Work instructions
• A. In the corporate governance passage, what is the primary purpose of the annual report?
• B. Reproduce the part of the corporate governance passage starting with "While it’s true" and going on through "to the shareholders?".

Page
* * * *
Markets move on information. Without information about a company, investors are left with nothing to make a decision off of and so they can not act rationally. They become forced to gamble and speculate. For a company that is not in a hyped industry, the gamble is often made in fear– shareholders sell out at any price to avoid association with a “black box.” It is a critical aspect of corporate governance to have a consistent reporting policy in place to update shareholders on the performance of the company’s strategy over time and to explain key financial data to them.
This kind of reporting requires: transparency, honesty and articulate capabilities. The chairman, being the head of the Board of Directors which represents the shareholders, is the most likely individual to communicate with shareholders about the state of their company. He might append letters from the CEO and other key executives as well if he so desires, but each of these individuals has an incentive to patronize their reader and focus on what went well. The chairman, having no duty to anyone but the shareholders and reality, is in a better position to see the whole hog and not just the lipstick on the pig.
For reporting to be meaningful, it must take into consideration the entire strategy and how the operations worked to achieve it or fail it. Glossy PR brochures highlighting the charity and good works of the management or employees, of the high level successes that did not translate to the bottom line, or to a stylized, marketing view of the company and its operations that does not drive to the key objectives and how they were met or missed, do not do shareholders any good.
While it’s true that the annual report is a key “marketing” piece in attracting knowledgeable shareholders, its primary purpose is to inform, not to sell. It must focus on the good, the bad and the ugly, not the positive or the bright side.
Tied up in the ideas of representation and company purpose is the idea of fairness– are all shareholders treated equally? And are all managers and employees treated the same with regards to their duties to the shareholders?
There are two separate but related concepts of fairness at stake. One is the fairness of decisions between majority and minority shareholders, aka, “taking minority capital hostage.” The other is the fairness of decisions between shareholders and agents of the company, aka, “being subservient to loyalty or tradition.”
It is a sadly common sin amongst many public companies with decisive majority owners, especially owners who are insiders and part of management, that they find ways to employ the company’s capital or govern the company which benefit them at the expense of the passive, minority shareholders. An example of this would be a majority shareholder who is also a manager, who is earning an outsize salary and delivering a subpar return on equity compared to the industry or market, who refuses to “fire” themselves as a manager or scale back their pay. The minority shareholders are in effect subsidizing this poor performance with their capital, which is trapped in the company controlled by the majority shareholder.
This is not “fair” because it doesn’t treat the minority and majority shareholders as economic equals– the majority shareholder enjoys a special benefit or subsidy that the minority shareholder pays for. If the company did not exist, and this arrangement was being proposed as a condition of forming the company, no rational minority shareholder would agree to it. If they wouldn’t agree to it de novo, they can’t be thought of as agreeing to it as part of a going concern. This would be similar in a political system where some citizens are treated as “second class” by the law and discriminated against to the advantage of the privileged class.
* * * *
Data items
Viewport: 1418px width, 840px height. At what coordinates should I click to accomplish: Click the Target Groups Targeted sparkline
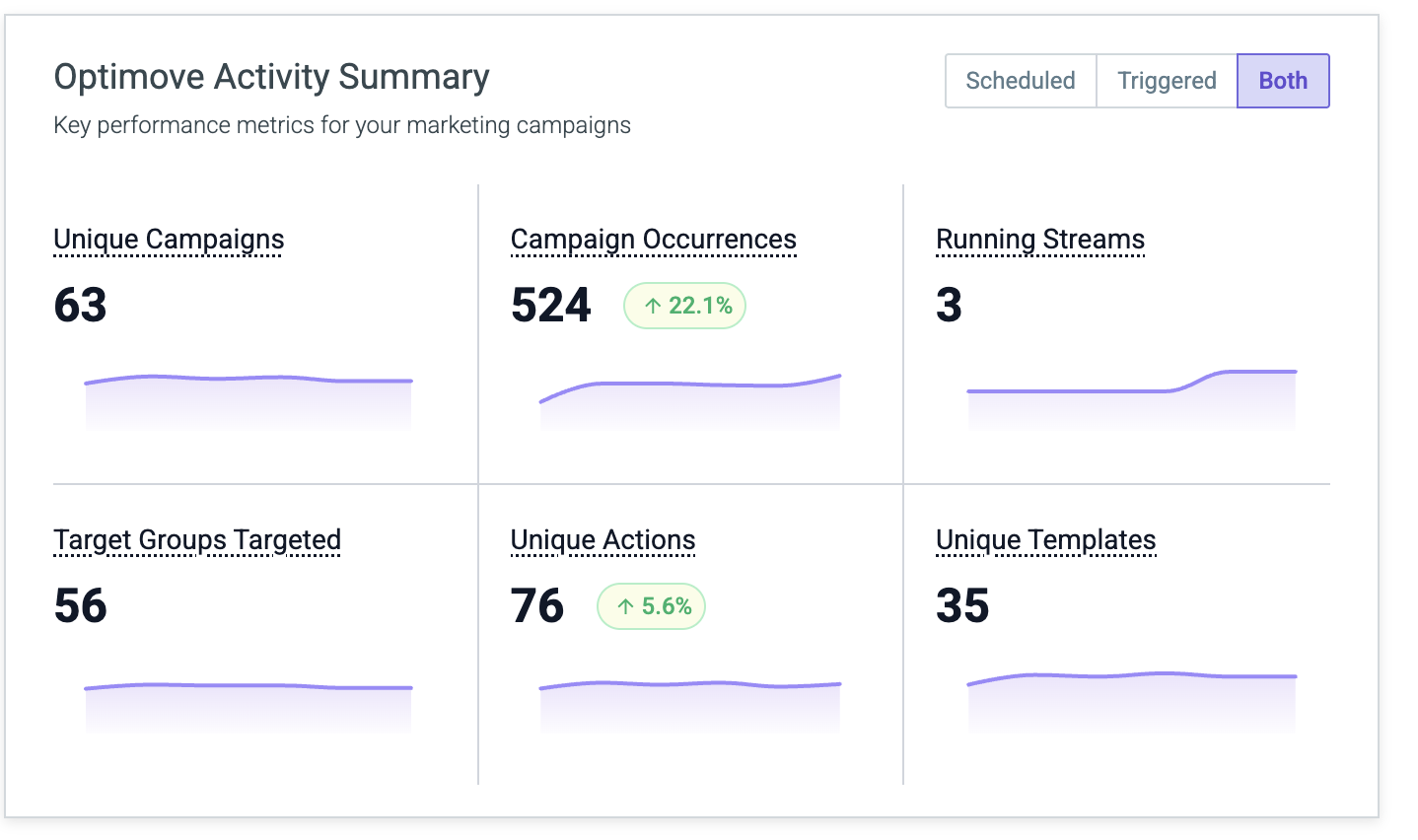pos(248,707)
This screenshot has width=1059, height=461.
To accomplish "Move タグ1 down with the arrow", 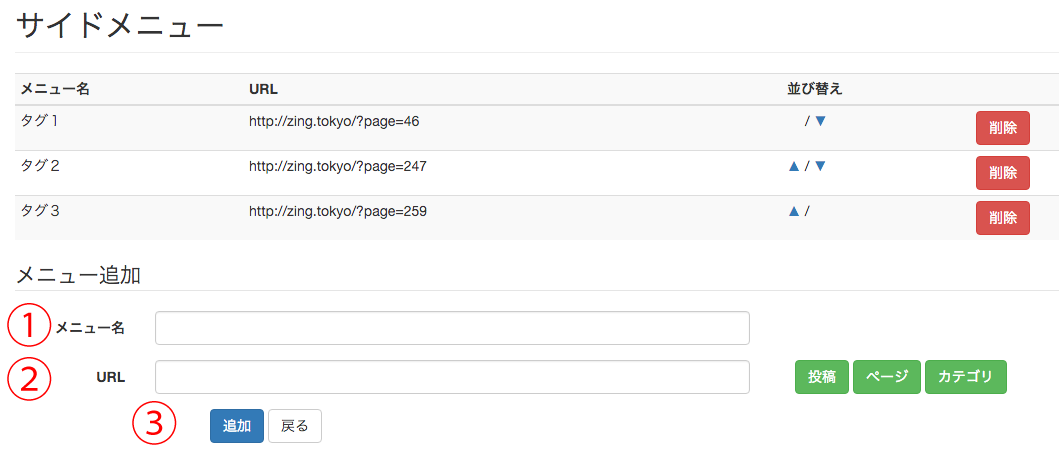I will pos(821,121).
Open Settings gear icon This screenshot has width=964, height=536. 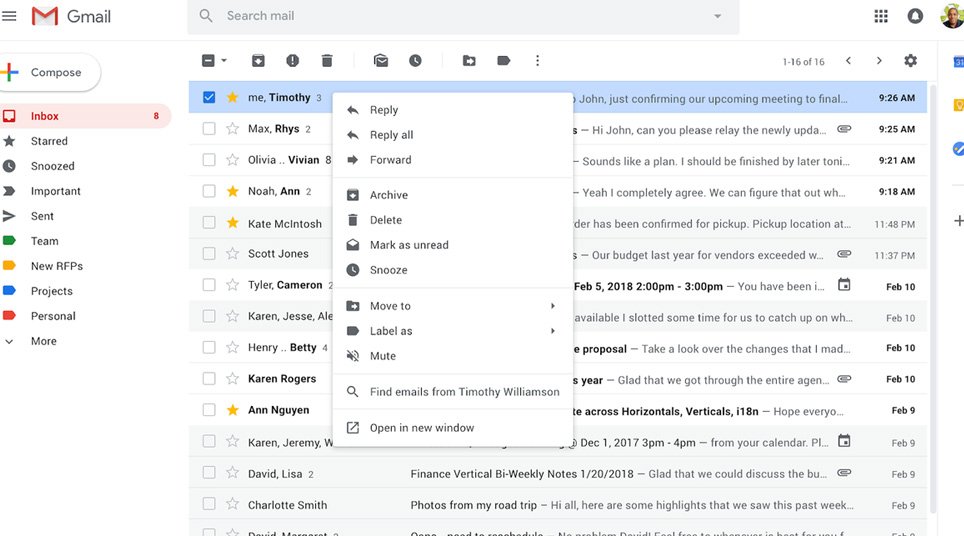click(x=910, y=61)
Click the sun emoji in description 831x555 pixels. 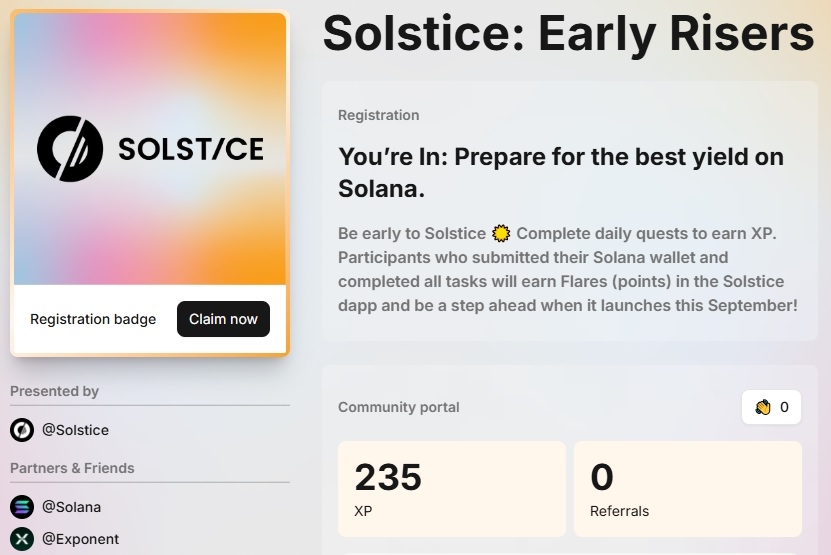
* * * *
Answers to the tasks
• A. Its primary purpose is to inform, not to sell.

• B.
While it’s true that the annual report is a key “marketing” piece in attracting knowledgeable shareholders, its primary purpose is to inform, not to sell. It must focus on the good, the bad and the ugly, not the positive or the bright side.
Tied up in the ideas of representation and company purpose is the idea of fairness– are all shareholders treated equally? And are all managers and employees treated the same with regards to their duties to the shareholders?